‘Strongest Beer In The World’ Sells Out In Hours…But Is It Truly A Beer?


Beers have a wide array of alcohol content, but generally speaking, beers have average alcohol by volume (ABV) of 4.5%. On the high side of ABV, the highest spectrum is typically something like Dogfish Head’s 120 Minutes IPA at 18% or a Goose Island Bourbon County Stout at 14.7% ABV. A new fall-down-strong beer has been released, and it has an ABV equal to that of whiskey.

A pair of breweries teamed up to create the strongest beer in the world. Scotland-based BrewDog partnered with German brewer Schorschbräu to create the new Strength In Numbers beer, a brew that packs a mighty punch at 57.8% ABV. Strength in Numbers features a blend of BrewDog’s already super potent 26% ABV Death or Glory beer, an ice distilled Belgian golden ale that’s been happily sitting in Scotch whisky casks for 10 years. That beer was sent to Schorschbräu in Germany so they could make the powerful beer even stronger through a special process.

Strength in Numbers was released in the U.K. on September 17 at £ 29 per bottle or about $37.50 in the United States, according to Fox News. The powerful beer sold out in hours.

The international effort developed the world’s most potent beer, or so they say. Strength in Numbers is an eisbock beer, which was fabled to have been initially created as a mistake.

“According to legend in Germany, the Eisbock came about as a result of a simple oversight. Just before the turn of the 19th Century, a brewery worker at the Reichelbräu Brewery in Kulmbach, Bavaria, purportedly left a cask of strong bockbier outside on a particularly frigid Bavarian night,” Beer Connoeisseur writes. “When workers discovered it the next day, the contents were frozen solid. Once the cask was cracked open, they discovered a rather large ice cube with dark liquid suspended within. As punishment for his mistake, the errant brewery worker is said to have been ordered to drink up the remaining beer. Much to his surprise, and assumed delight, the residual beer had extraordinary taste. All of the appealing aspects of the bock were concentrated, including the alcohol content, and a new beer style, of sorts, was born.”

That’s the greatest mistake ever.

Eisbocks start out as a bockbier or doppelbock, but then undergoes a freeze distillation process.

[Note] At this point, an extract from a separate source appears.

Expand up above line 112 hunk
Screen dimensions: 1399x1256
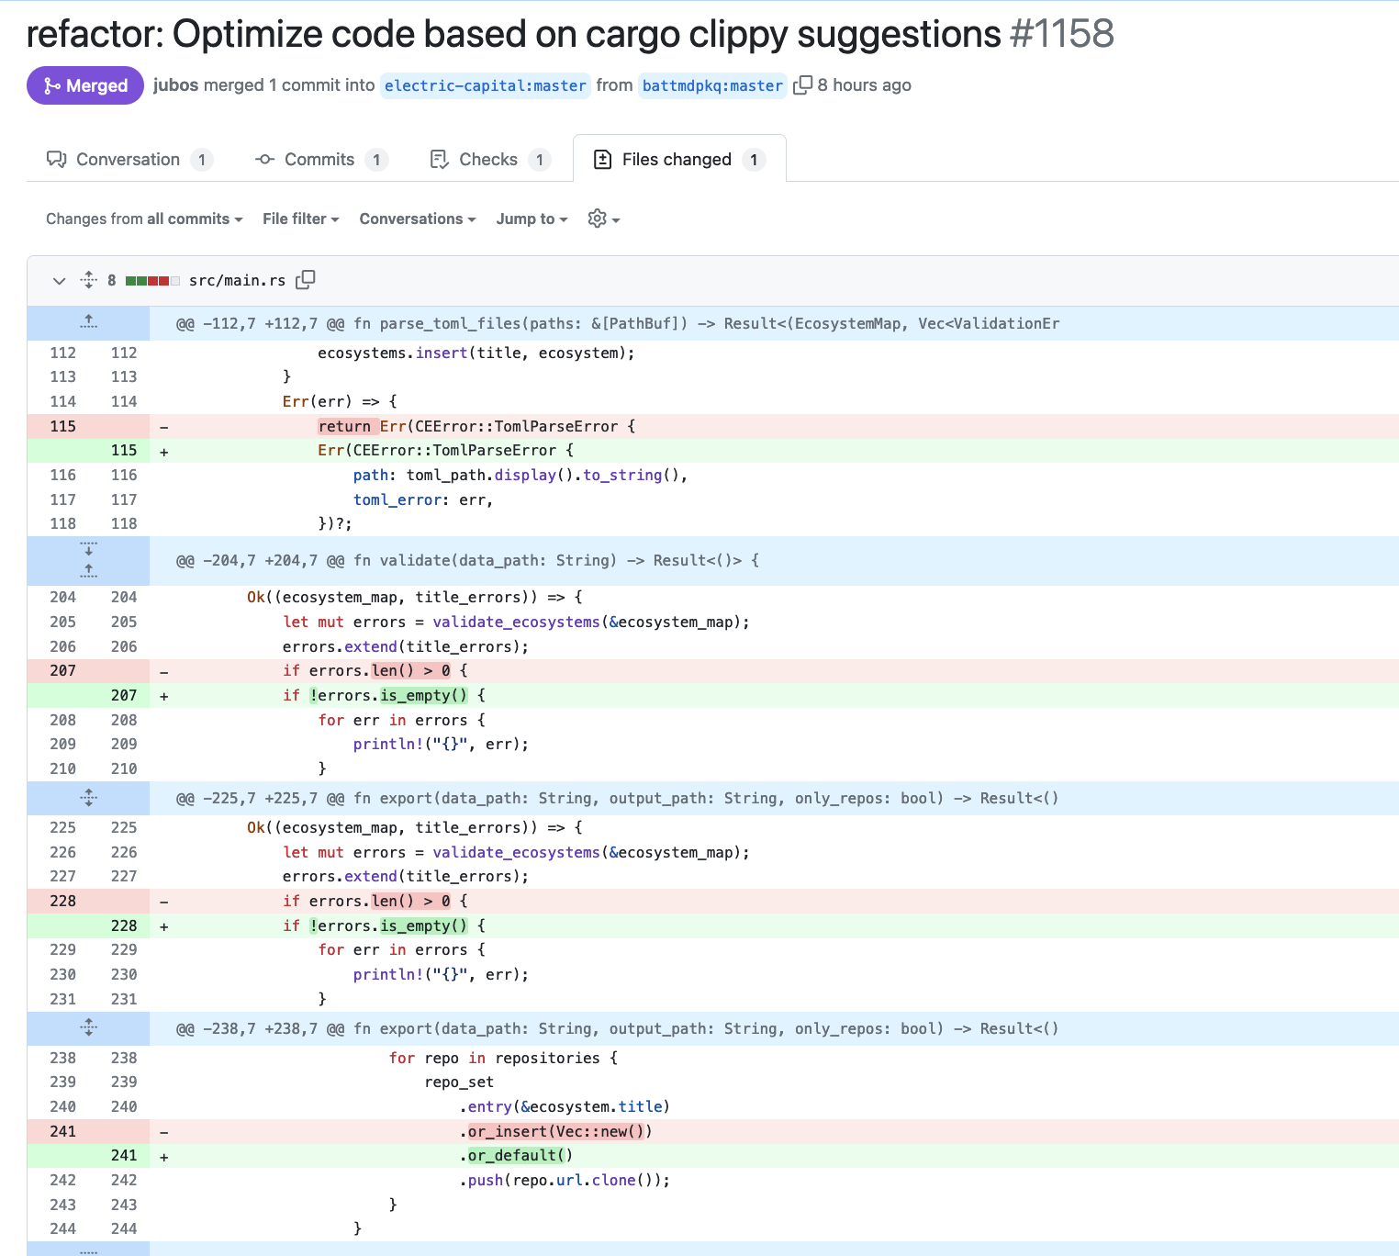pos(88,322)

Water freezes at 32 F and the freezing point of pure ethanol alcohol is -173.2 F, according to ThoughtCo. The frozen water is removed, and the liquid that is left has a higher alcohol content, is thicker, and has more flavor. Eisbocks are often sweet, slightly syrupy, malty, and have low carbonation levels.

Herein lies the problem, many beer experts don’t consider eisbocks to be beers because of the freeze distillation process. The water is removed, and beer traditionalists argue that beers should only be judged by fermentation.

Technically, the U.S. government considers beers that have a certain amount of water removed as a form of distillation, which makes the liquid hard liquor and no longer a beer, as reported in The Philadelphia Inquirer via Mashed.

Then there is another issue with the claim that BrewDog and Schorschbräu have the world’s strongest beer – a different brewery maintains that they have the most potent brew. Scottish brewery Brewmeister offers Snake Venom, which clocks in at a perilous 67.5% ABV and is so strong that it’s not even carbonated. However, their claim to the strongest beer on the planet might not be justified either since they add ethyl alcohol during the brewing process.

The battle to make the world’s strongest beer wages on.